REPUBLIKA.CO.ID, JAKARTA -- Jatah pupuk subsidi bagi petani di awal 2024 ini mengalami penyusutan. Kementerian Pertanian menjelaskan, menurunnya jatah pupuk subsidi petani karena harga produksi yang melonjak. Sehingga, alokasi anggaran sebesar Rp 26,6 triliun ternyata hanya mampu menghasilkan 4,7 juta ton pupuk subsidi jenis urea dan NPK.
Sekretaris Jenderal Aliansi Petani Indonesia, Nuruddin mengatakan, penurunan ini tentunya sangat berimbas ke para petani. Khususnya, dalam menurunkan produksi tanaman padi.
"Ya sangat berimbas, di satu sisi juga berpengaruh ke penurunan jumlah produksi dan satu sisi menghambat produktivitas tanaman padi. Karena salah satu yang terpenting itu kan NPK sama SP36 yang dibutuhkan petani untuk tanaman padi itu bisa berproduksi dan menghasilkan beras," ujar Nuruddin kepada Republika, Kamis (25/1/2024).
Nuruddin menyampaikan, berdasarkan data, tren alokasi pupuk subsidi memang terus menurun dari sebelumnya mencapai 23 juta ton kemudian menjadi 9,04 juta pada 2023. Nuruddin mengakui, jika penurunan ini terjadi karena kemampuan APBN yang menurun dan distribusi logistik bahan baku pupuk terhambat khususnya dari Eropa Timur, Rusia dan Ukraina akibat perang.
"Itu alasan kemudian harga baku pupuk urea serta potasium menjadi mahal dan negara tidak memiliki kemampuan untuk bisa memproduksi sesuai kebutuhan pertanian perkebunan kehutanan yang sebesar 23 juta ton dan turun menjadi 9,04 ton," ujarnya
Namun demikian, Menteri Pertanian Andi Amran menyebut, belakangan tren alokasi subsidi pupuk Indonesia memang terus menurun, dari Rp 34,1 triliun menjadi Rp 31,1 triliun pada 2020. Kemudian terus menurun hingga Rp 25,3 triliun pada 2023.
Kondisi ini diikuti dengan penurunan jumlah volume yang diberikan rata-rata sekitar 9 juta ton hingga hanya mampu 6,1 juta ton pada tahun 2023.
Terkini kemampuan subsidi pemerintah hanya 4,7 juta ton pada 2024. Hal ini akibat bahan baku yang semakin mahal, yakni Harga DAP (Diamonium Fosfat) mengalami kenaikan sebesar 76,95 persen, sedangkan harga pupuk urea naik hingga sebesar 235,85 persen.
Sehingga, Nuruddin menilai penurunan pupuk subsidi menjadi hal yang penting bagi petani dan perlu menjadi perhatian pemerintah.
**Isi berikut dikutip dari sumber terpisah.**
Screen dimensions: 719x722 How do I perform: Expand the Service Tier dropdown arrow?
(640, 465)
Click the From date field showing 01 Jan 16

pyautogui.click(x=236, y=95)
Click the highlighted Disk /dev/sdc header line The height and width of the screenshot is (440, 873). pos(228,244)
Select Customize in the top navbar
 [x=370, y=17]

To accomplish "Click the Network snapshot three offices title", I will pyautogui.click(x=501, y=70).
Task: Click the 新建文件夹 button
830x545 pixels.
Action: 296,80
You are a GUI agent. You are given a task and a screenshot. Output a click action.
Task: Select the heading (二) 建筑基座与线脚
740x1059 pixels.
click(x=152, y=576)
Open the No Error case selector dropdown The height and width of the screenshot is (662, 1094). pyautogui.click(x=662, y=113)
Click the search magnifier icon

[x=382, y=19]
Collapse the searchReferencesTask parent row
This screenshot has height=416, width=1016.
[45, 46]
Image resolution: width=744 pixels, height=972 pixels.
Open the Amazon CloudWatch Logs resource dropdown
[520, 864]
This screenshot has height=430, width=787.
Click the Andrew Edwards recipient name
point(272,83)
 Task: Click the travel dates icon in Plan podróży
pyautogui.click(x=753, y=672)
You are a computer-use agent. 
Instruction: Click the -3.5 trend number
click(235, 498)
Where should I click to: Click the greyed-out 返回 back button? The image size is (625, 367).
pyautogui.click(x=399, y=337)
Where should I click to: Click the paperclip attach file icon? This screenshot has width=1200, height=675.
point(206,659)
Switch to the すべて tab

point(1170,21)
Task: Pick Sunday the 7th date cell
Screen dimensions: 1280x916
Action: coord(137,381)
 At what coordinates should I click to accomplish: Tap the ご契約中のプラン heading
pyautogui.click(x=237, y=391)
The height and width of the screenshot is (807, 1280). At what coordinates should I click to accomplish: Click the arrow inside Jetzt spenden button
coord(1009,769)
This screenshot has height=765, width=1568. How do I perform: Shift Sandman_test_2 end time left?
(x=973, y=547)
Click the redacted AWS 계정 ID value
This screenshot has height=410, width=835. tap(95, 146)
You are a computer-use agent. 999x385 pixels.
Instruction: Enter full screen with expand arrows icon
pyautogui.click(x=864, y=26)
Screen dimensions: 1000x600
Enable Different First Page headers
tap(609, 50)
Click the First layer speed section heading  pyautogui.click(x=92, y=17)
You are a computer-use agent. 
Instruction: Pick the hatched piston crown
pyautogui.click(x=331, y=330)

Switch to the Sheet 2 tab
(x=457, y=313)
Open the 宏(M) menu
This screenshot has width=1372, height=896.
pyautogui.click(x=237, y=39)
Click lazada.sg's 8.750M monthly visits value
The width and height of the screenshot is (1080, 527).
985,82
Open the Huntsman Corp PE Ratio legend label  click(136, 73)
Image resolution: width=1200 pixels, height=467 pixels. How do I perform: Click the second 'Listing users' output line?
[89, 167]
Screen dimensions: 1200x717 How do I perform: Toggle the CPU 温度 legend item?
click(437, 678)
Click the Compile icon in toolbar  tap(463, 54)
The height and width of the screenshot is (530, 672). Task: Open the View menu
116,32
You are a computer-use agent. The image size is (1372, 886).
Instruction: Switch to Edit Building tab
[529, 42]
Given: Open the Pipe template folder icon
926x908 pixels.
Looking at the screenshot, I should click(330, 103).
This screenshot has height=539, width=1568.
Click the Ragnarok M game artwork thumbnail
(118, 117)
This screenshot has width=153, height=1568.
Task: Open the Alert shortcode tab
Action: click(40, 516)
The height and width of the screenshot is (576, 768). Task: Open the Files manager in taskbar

Menurunnya produksi padi, bisa berimbas naiknya inflasi mengingat beras salah satu penyumbang inflasi.
"Sehingga faktor pupuk ini juga menjadi salah satu faktor yang memicu adanya inflasi yang disebabkan oleh kenaikan harga pangan dan itu linier dengan penurunan jumlah pupuk bersubsidi dari kemampuan negara mengalokasikan," katanya.
Sebelumnya, Pemerintah melalui Kementerian Pertanian memastikan akan menambah alokasi anggaran untuk pupuk subsidi. Rencananya, dana tersebut akan ditingkatkan sebesar Rp 14 triliun sehingga meningkatkan anggaran pupuk subsidi dari Rp 26,6 triliun menjadi Rp 40,6 triliun.
Tujuannya adalah memenuhi kebutuhan pupuk bersubsidi, meningkatkan distribusi dari 30 er menjadi 60 persen, atau dari 4,7 juta ton menjadi 7,2 juta ton.
Sehingga pupuk urea akan meningkat dari 2,7 juta ton menjadi 4,1 juta ton, sedangkan pupuk NPK dari 2,0 juta ton menjadi 3,1 juta ton. Seluruh perubahan ini akan mendukung 14.286.331 NIK petani yang telah terdaftar di sistem sebagai pengusul subsidi pupuk.